Work instructions:
According to the exhibition text below, where was Laurent Grasso's new film shot?

PARIS.- Perrotin is presenting Orchid Island, the eighth solo exhibition by Laurent Grasso with the gallery and the fourth in Paris. On this occasion, the artist presents a new film shot in Taiwan along with new series of sculptures and paintings.

In our world of images, there is perhaps nothing more familiar than a landscape. Painted and photographic depictions of nature—sublime or pastoral—abound in museums, on postcards, in our Instagram feeds, and on our computer screens. They inspire awe or nostalgia, offer moments of contemplation or escape, but, in a world where there is no place on earth left untouched by humans, these depictions of an idealized or untamed nature can be felt as deceptive. A landscape, as Berger noted, can sometimes conceal reality.

In Laurent Grasso’s new exhibition, he reconsiders the landscape tradition by making the familiar unfamiliar, thereby allowing it to be freshly perceived. 1 His project was born out of a series of questions about what it means to represent an idealized version of nature while the real wilderness is vanishing. Are painted landscapes souvenirs of a lost paradise? Ethnocentric emblems of Western imperialism? Signifiers of political and social relations that are concealed? Or are they vehicles for a metaphysical world?

The central work, a verdant tropical landscape in the diffuse light of dawn, presents a lush foreground of dense foliage framing a shimmering body of water behind which we see a range of hills rising up to snowcapped mountains. Seemingly suspended in the sky, an inscrutable black rectangular form—otherworldly and perhaps ominous—converges toward the horizon line, casting a veil of gray mist over the mountains and a shadow onto the foliage below. Is it an anomalous cloud? An interplanetary visitor? A conduit between worlds? Or a reference to modernist abstraction? Tropical paradise meets science fiction, primal past collides with high-tech future in a mysterious image that beguiles and bewilders.

Stored rows:
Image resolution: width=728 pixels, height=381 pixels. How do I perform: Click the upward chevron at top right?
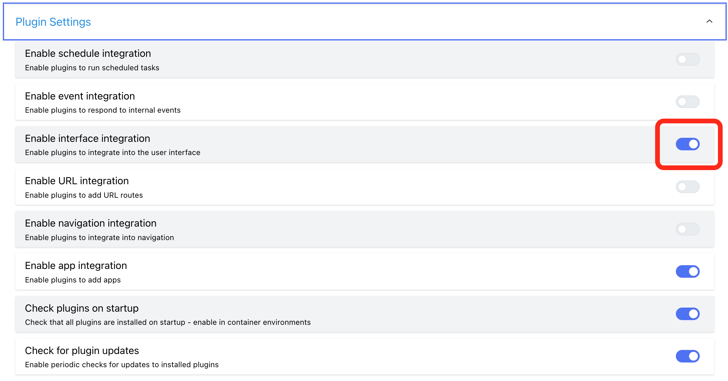[709, 22]
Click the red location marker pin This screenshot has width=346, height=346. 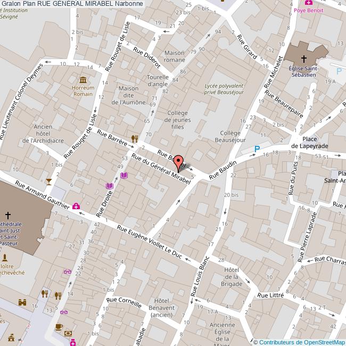(x=179, y=163)
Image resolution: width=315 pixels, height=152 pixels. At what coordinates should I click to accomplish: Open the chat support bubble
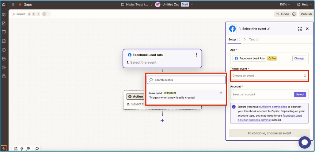304,143
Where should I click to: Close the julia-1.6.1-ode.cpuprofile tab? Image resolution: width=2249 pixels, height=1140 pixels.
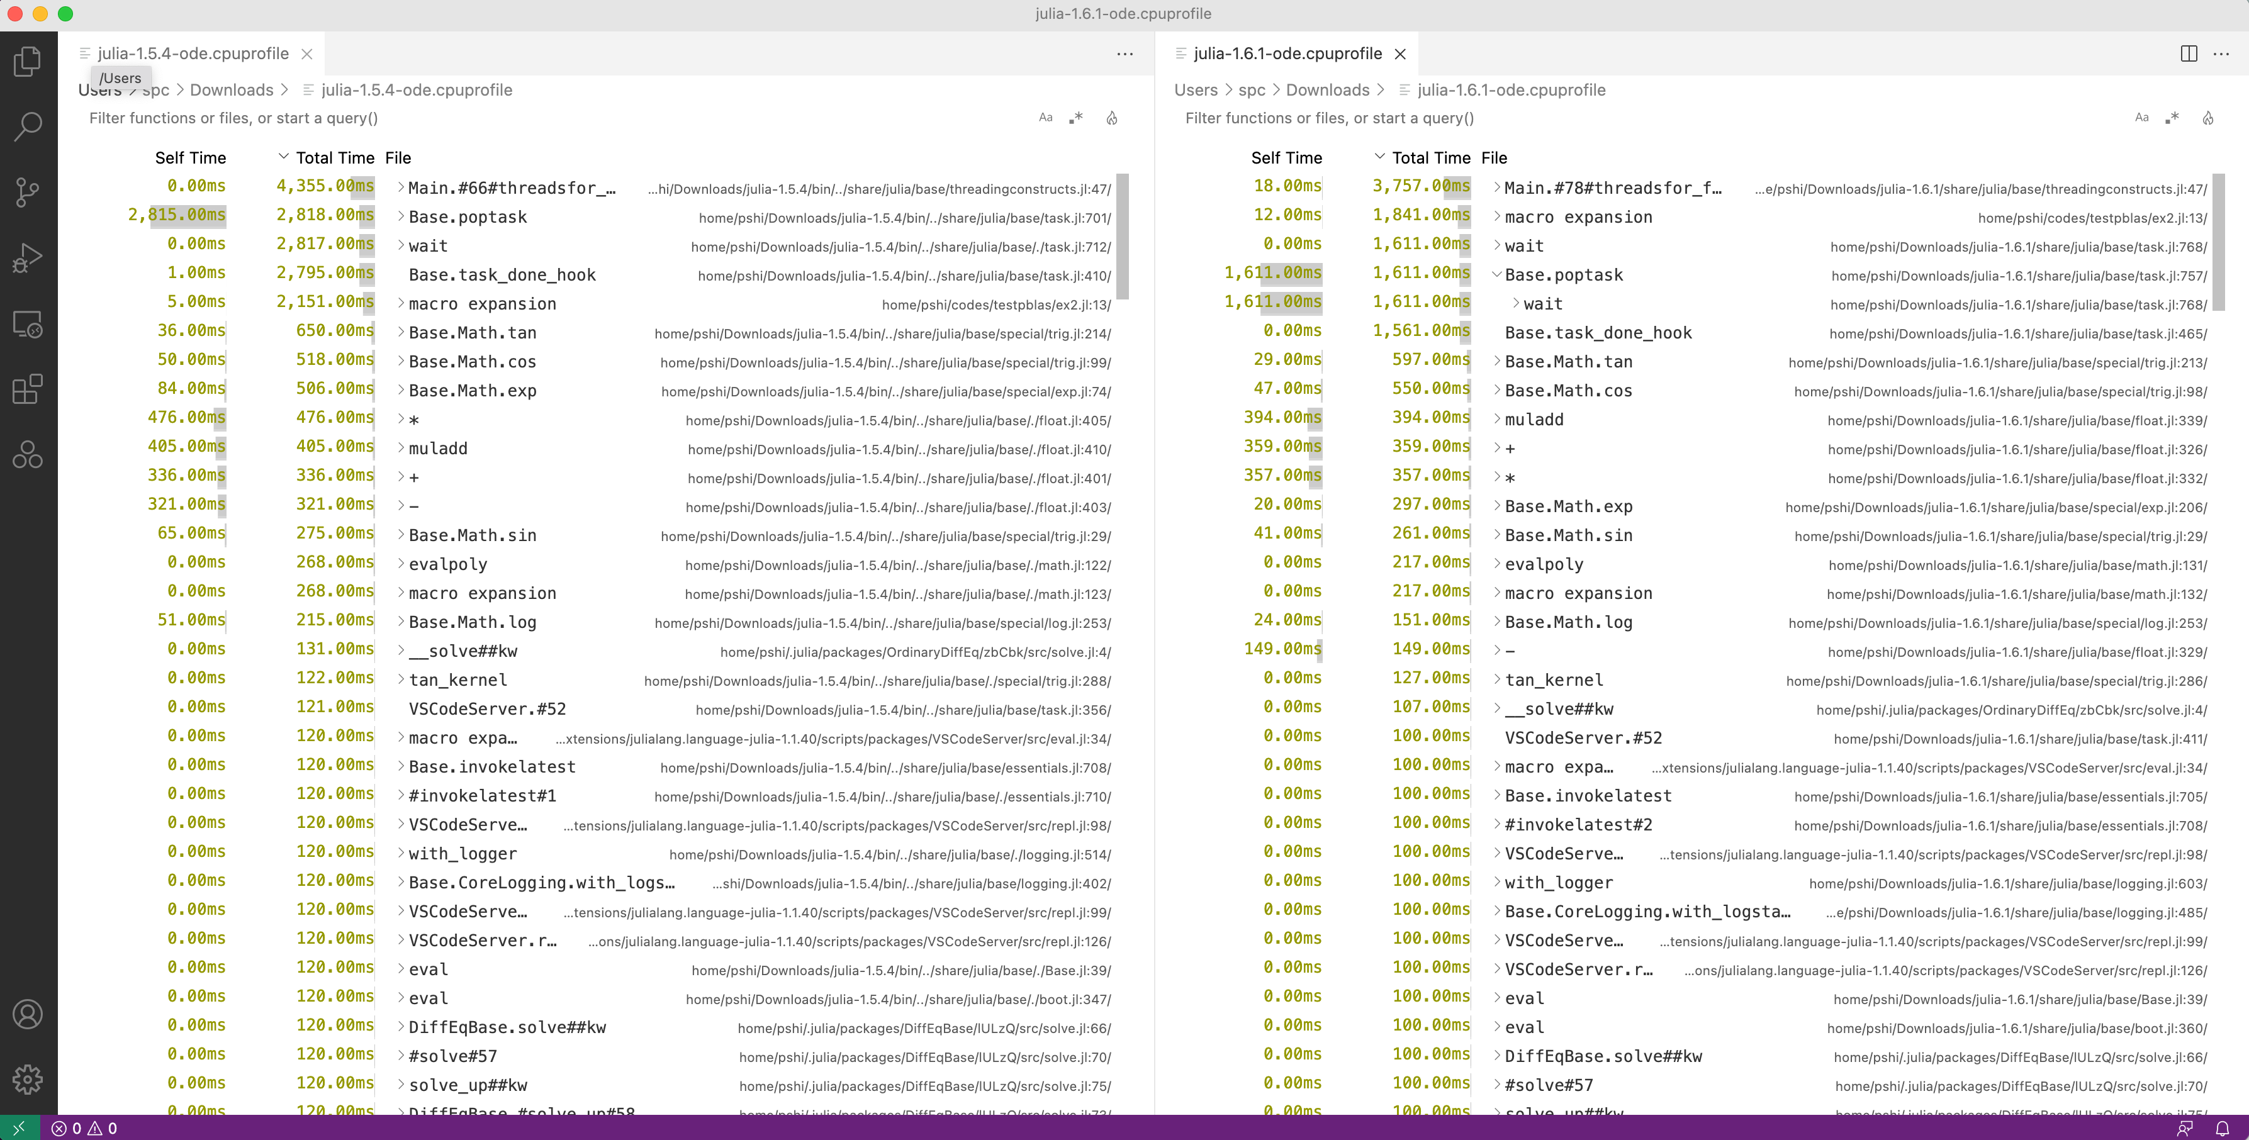(x=1400, y=54)
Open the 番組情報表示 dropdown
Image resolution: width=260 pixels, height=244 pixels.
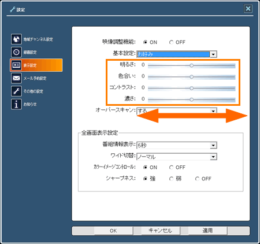click(x=213, y=145)
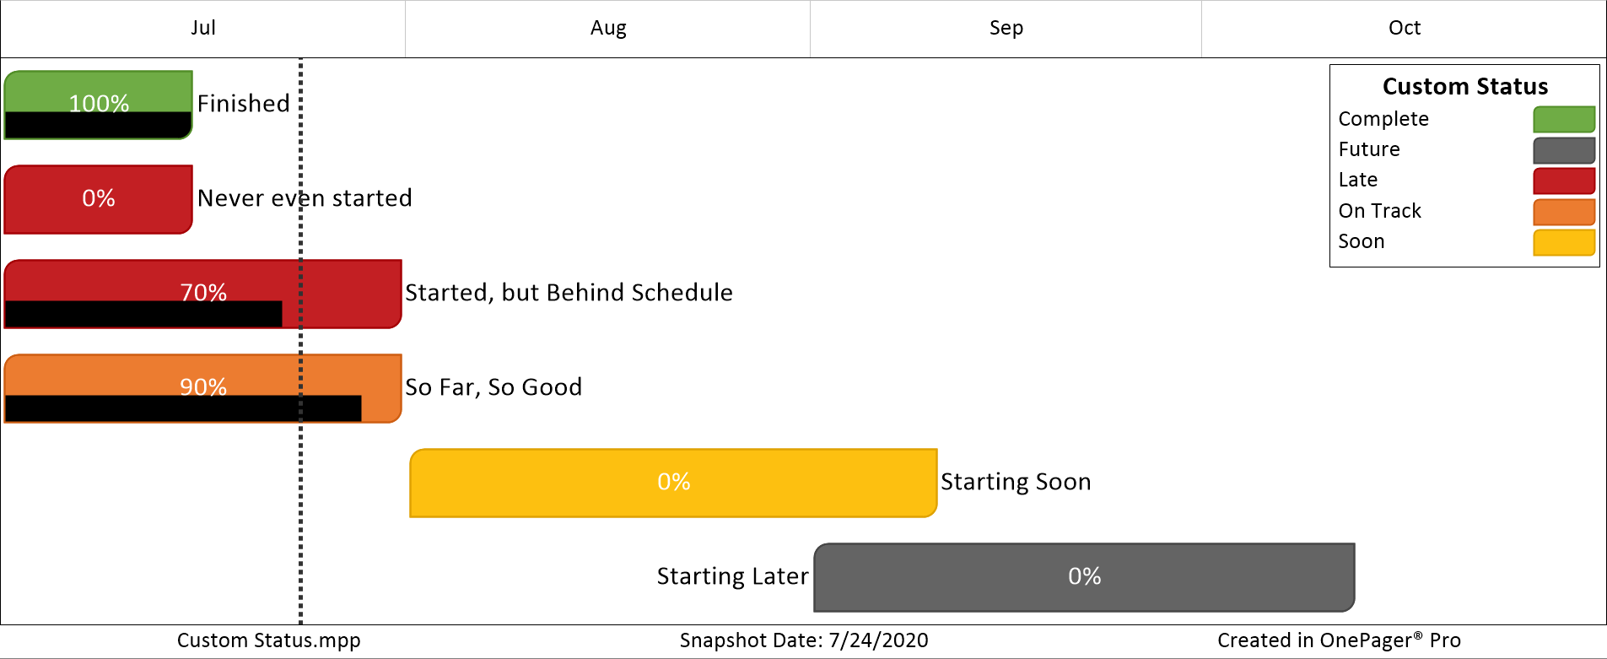The width and height of the screenshot is (1607, 659).
Task: Click the red Late legend swatch
Action: 1564,181
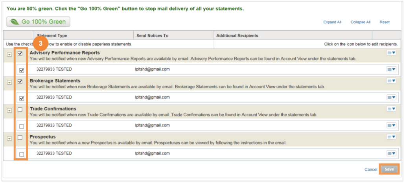This screenshot has width=405, height=183.
Task: Open recipients icon in Trade Confirmations account row
Action: [391, 125]
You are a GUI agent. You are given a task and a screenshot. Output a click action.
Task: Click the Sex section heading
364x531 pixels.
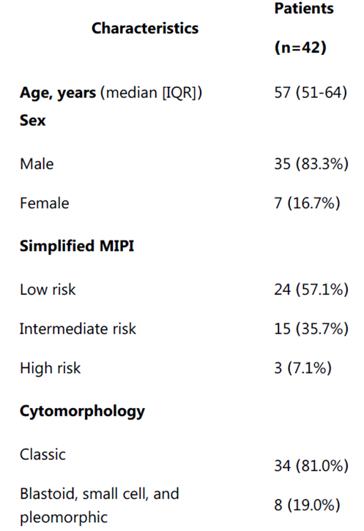32,120
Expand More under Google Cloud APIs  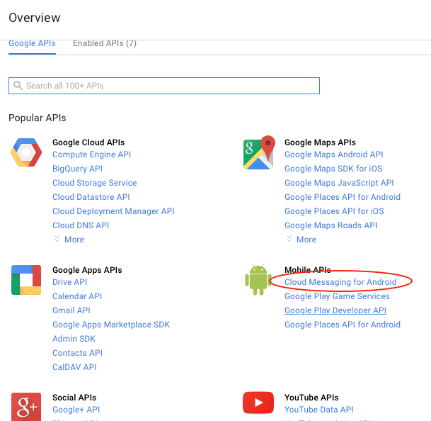tap(69, 240)
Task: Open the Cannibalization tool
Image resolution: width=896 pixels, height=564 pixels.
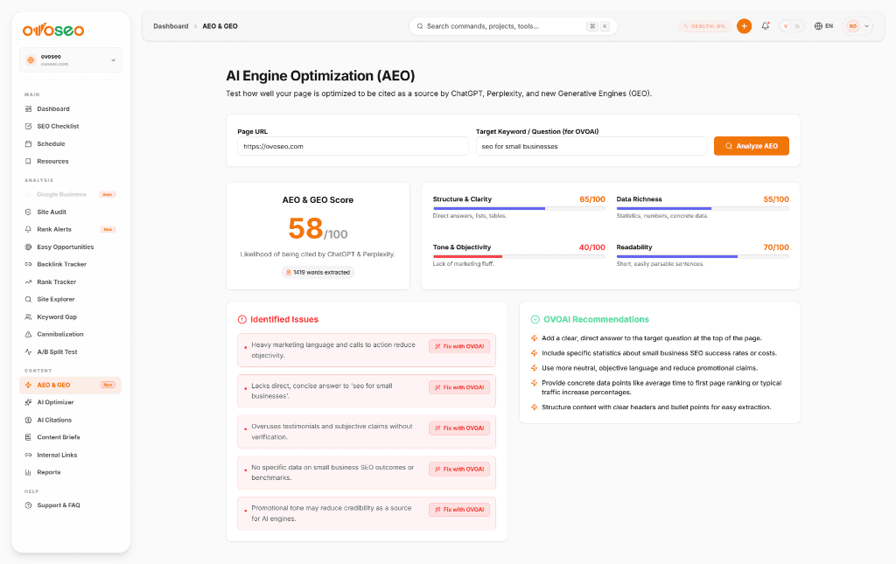Action: [x=60, y=335]
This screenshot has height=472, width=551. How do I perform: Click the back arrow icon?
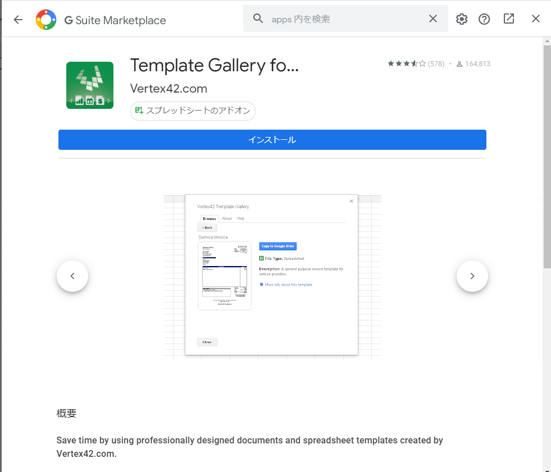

Problem solution:
Taiwan